(Exercise): Please reproduce the entries exactly, skipping each picture.

(Dataset excerpts)
++++++

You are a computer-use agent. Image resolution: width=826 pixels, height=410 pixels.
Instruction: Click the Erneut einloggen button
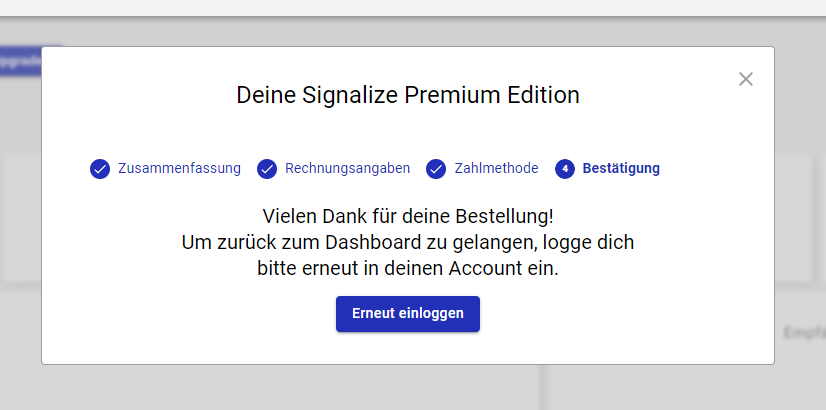click(408, 314)
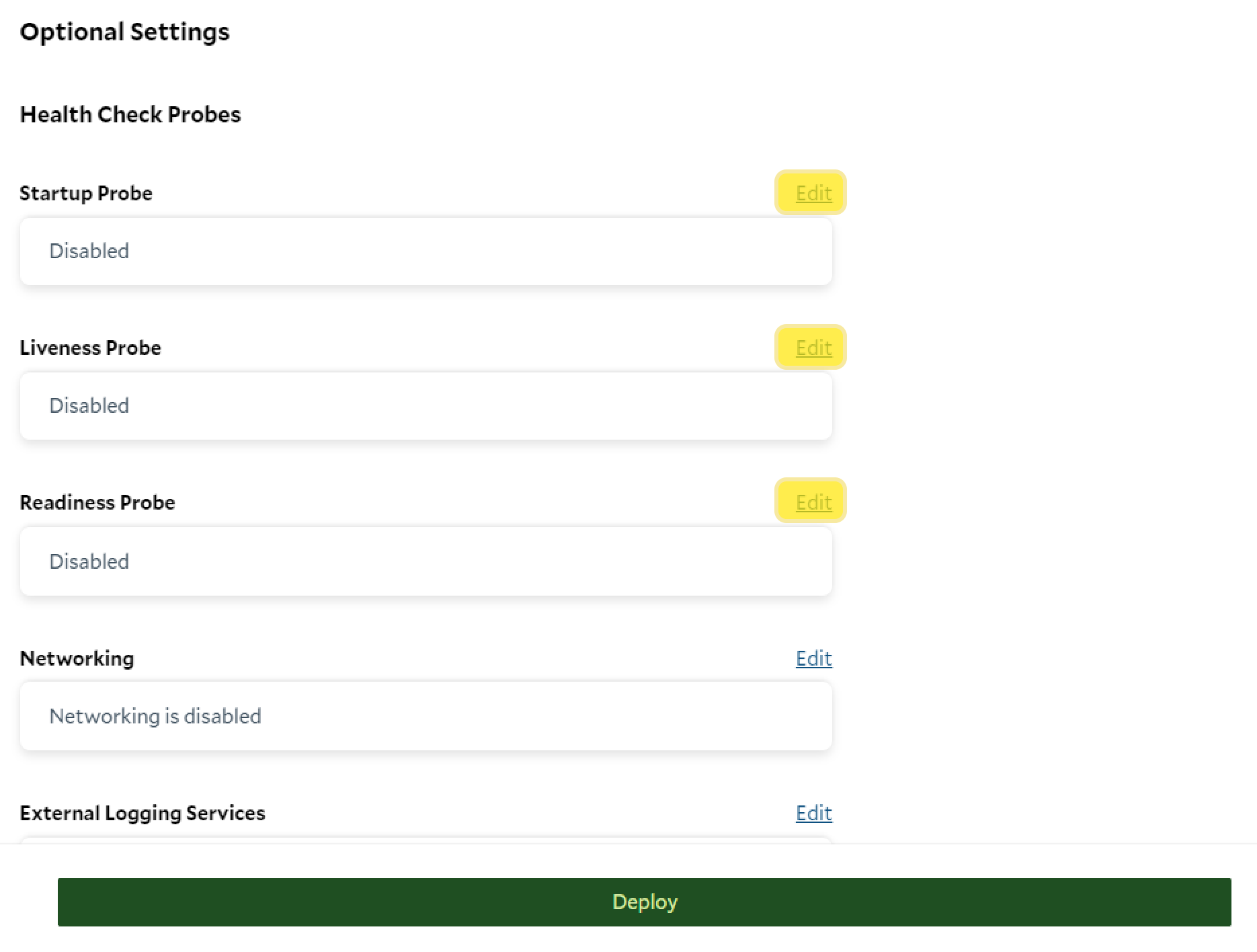
Task: Select the Startup Probe Disabled status card
Action: (x=426, y=251)
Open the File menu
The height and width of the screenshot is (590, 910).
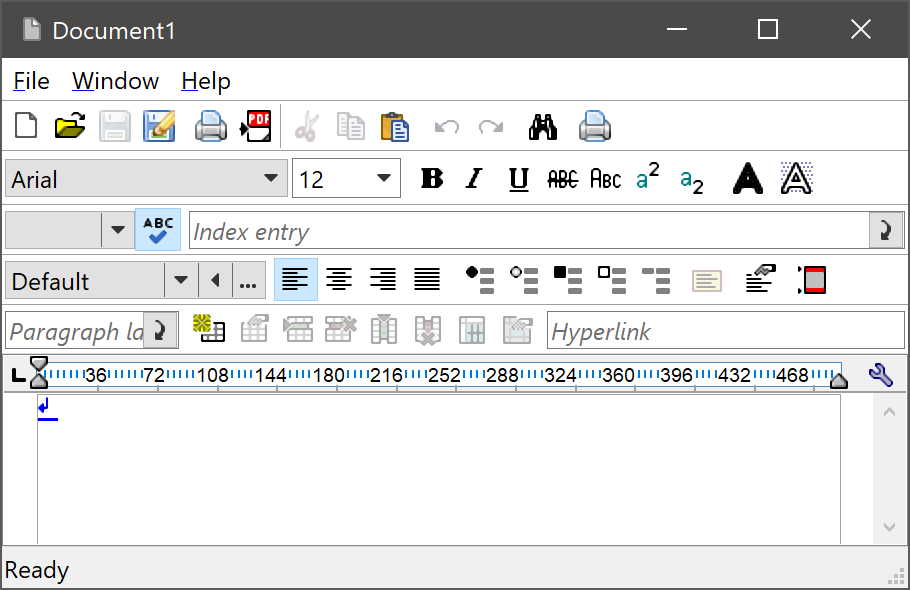tap(31, 81)
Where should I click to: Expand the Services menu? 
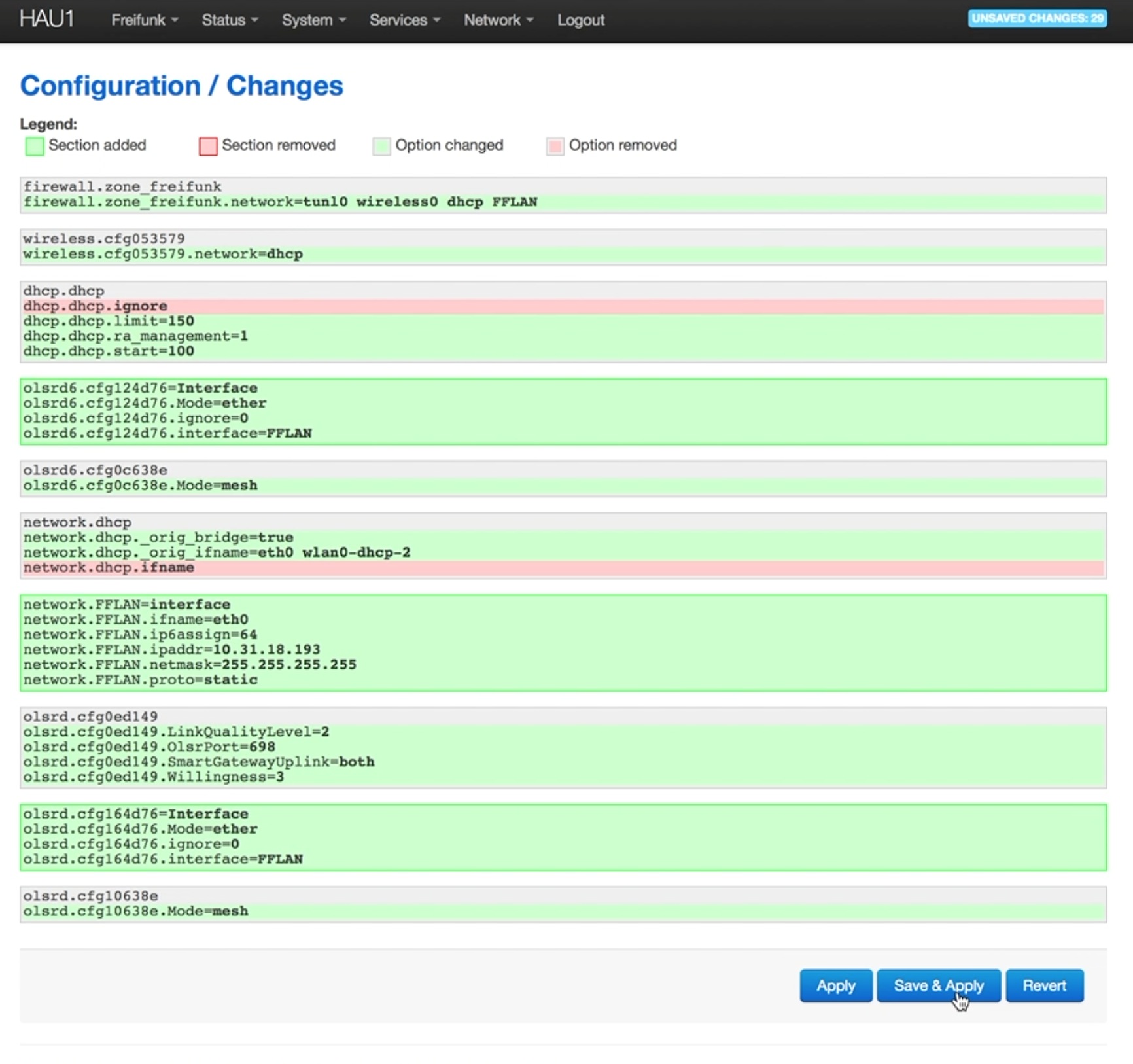(404, 20)
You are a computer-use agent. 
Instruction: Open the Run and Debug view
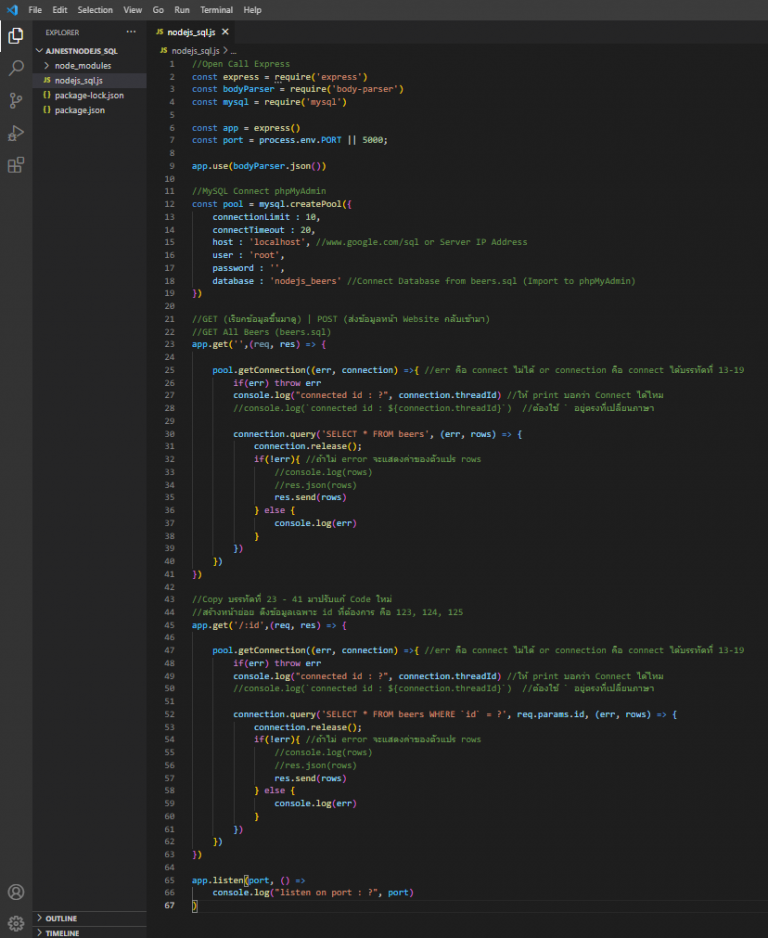(16, 132)
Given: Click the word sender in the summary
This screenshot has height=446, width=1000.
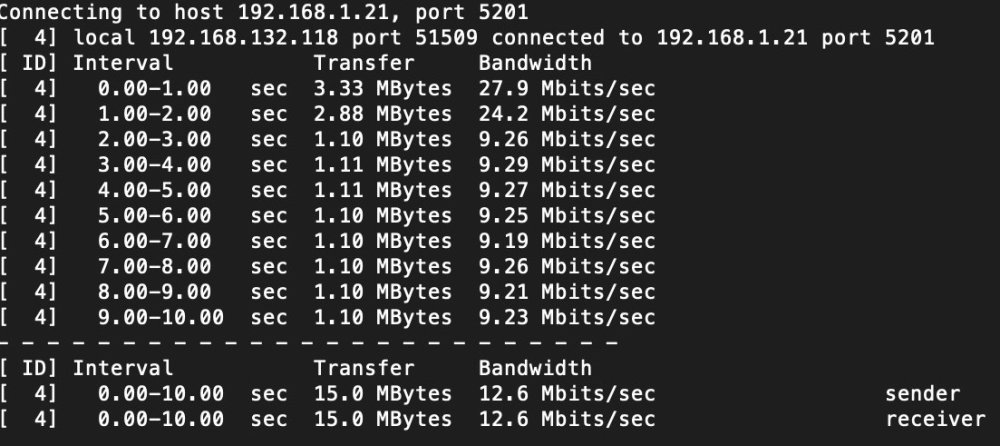Looking at the screenshot, I should [x=922, y=394].
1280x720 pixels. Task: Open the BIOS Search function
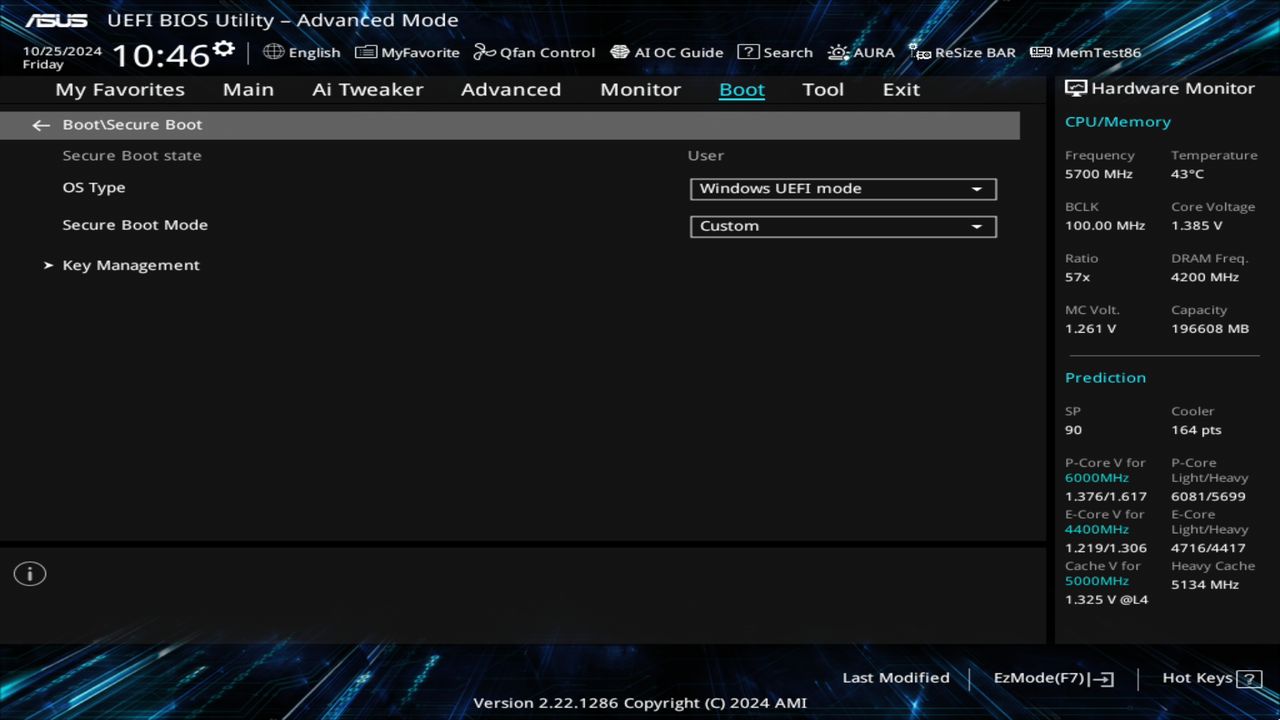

++++++

(Written answer):
You are a computer-use agent. Image resolution: width=826 pixels, height=410 pixels.
Instruction: Click the Erneut einloggen button
click(408, 314)
Task: Select the Startup Probe Disabled status card
Action: (x=426, y=251)
Open the File menu
The height and width of the screenshot is (590, 910).
tap(31, 81)
Where should I click to: Expand the Services menu? 
(404, 20)
You are a computer-use agent. 
Instruction: Open the Run and Debug view
(16, 132)
Given: Click the word sender in the summary
This screenshot has height=446, width=1000.
Looking at the screenshot, I should [x=922, y=394].
1280x720 pixels. Task: Open the BIOS Search function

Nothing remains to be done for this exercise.